La campaña para poder hacer la declaración de la renta del 2025 empieza el 8 de abril y durará hasta el próximo 30 de junio. Aunque hay tiempo, es importante ir pensando ya en todo lo que hay que complicar para presentarla.
El coche y todo lo relacionado con él suele ser fuente de dudas, ya que habitualmente no es un gasto que los particulares puedan incluir en sus declaraciones del IRPF, pero que autónomos y profesionales que usen el vehículo para trabajar sí pueden.
Ahora que el Gobierno ha vuelto a aprobar la posibilidad de deducirse la compra de un vehículo electrificado en la renta, hay que saber cómo hacerlo y cuánta sería la cantidad a deducir. Así, aquellos que en 2025 se compraran un vehículo eléctrico, de autonomía extendida, de pila de combustible o un híbrido enchufable pueden deducirse el 15% del total de la compra en el IRPF. Como cantidad máxima se ha establecido una base imponible de 20.000 euros, es decir, 3.000 euros de deducción.
Del mismo modo se podrá hacer lo mismo con la instalación de un punto de recarga, siendo el porcentaje también del 15% sobre una base imponible máxima de 4.000 euros.
Por otro lado, en el caso de los autónomos, estos se pueden desgravan un 50% del IVA y de las cuotas del coche pagadas durante el año, en caso de compra y de renting. También se puede incluir aquí el mantenimiento y el combustible. No obstante, en ciertos casos, la deducción puede llegar a ser del 100%, como sucede con taxistas y profesores de autoescuela.
Qué otros conceptos hay que tener en cuenta al hacer la declaración
Aquellos que hayan recibido las ayudas del Plan Moves en 2025 tienen que incluirlas en la renta como ganancias patrimoniales.
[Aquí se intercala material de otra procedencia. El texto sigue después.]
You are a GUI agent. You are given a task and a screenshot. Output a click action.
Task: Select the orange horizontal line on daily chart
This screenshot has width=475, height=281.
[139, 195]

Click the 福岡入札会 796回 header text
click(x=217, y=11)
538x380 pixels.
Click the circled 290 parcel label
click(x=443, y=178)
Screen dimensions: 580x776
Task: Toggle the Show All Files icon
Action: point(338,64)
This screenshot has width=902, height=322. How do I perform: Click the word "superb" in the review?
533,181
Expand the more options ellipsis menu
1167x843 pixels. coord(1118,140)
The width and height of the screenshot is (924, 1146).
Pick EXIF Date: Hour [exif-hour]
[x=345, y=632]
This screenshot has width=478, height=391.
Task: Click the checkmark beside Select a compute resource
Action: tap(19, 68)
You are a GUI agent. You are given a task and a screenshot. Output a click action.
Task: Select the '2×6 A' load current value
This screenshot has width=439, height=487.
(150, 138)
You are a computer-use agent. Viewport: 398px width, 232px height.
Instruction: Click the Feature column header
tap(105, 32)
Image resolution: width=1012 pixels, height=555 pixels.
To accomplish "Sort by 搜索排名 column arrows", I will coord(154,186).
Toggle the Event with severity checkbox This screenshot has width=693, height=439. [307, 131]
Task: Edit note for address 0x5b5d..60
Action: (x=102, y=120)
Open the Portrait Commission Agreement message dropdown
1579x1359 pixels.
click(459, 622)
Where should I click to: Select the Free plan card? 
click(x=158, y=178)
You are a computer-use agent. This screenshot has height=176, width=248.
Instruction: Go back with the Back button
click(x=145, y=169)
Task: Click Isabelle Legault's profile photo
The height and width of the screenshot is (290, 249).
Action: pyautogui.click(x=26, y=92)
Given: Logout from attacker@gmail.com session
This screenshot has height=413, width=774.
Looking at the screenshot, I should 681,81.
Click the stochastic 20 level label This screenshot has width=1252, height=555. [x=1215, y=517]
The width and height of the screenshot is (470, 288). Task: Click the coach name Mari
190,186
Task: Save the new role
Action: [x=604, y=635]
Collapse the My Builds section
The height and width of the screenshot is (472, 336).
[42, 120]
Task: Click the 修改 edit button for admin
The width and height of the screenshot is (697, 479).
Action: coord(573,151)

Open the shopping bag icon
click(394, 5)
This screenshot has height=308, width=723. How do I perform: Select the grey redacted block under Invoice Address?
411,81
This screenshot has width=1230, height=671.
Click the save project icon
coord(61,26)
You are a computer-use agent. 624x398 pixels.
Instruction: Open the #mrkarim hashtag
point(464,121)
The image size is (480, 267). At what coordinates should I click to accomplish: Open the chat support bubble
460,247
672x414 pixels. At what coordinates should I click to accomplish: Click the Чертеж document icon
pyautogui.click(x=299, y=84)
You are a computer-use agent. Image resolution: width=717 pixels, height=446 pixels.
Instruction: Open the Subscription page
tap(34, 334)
Para calcular cuánto toca tributar por haber percibido esta ayuda, Hacienda toma como referencia el tramo del IRPF del contribuyente y el concepto que se usa es el del tipo marginal. Las ayudas se declaran en el apartado de ganancias patrimoniales no derivadas de transmisiones.
Por ejemplo, para el máximo de las ayudas del Plan Moves de 7.000 euros, un contribuyente con con un salario de 20.000 euros anuales tendría que pagar unos 2.088 euros por esas ayudas. Un contribuyente con un salario de 60.000 euros anuales tendría que pagar 3.150 euros por la misma ayuda. Eso sí, todo depende de la comunidad autónoma y de cada caso particular, por lo que es importante consultar con un gestor las posibles dudas al respecto.
Por último, los descuentos por Certificado de Ahorro Energético que se están aplicando en la adquisición de vehículos electrificados no aplican en la declaración de la renta ni modifican su resultado.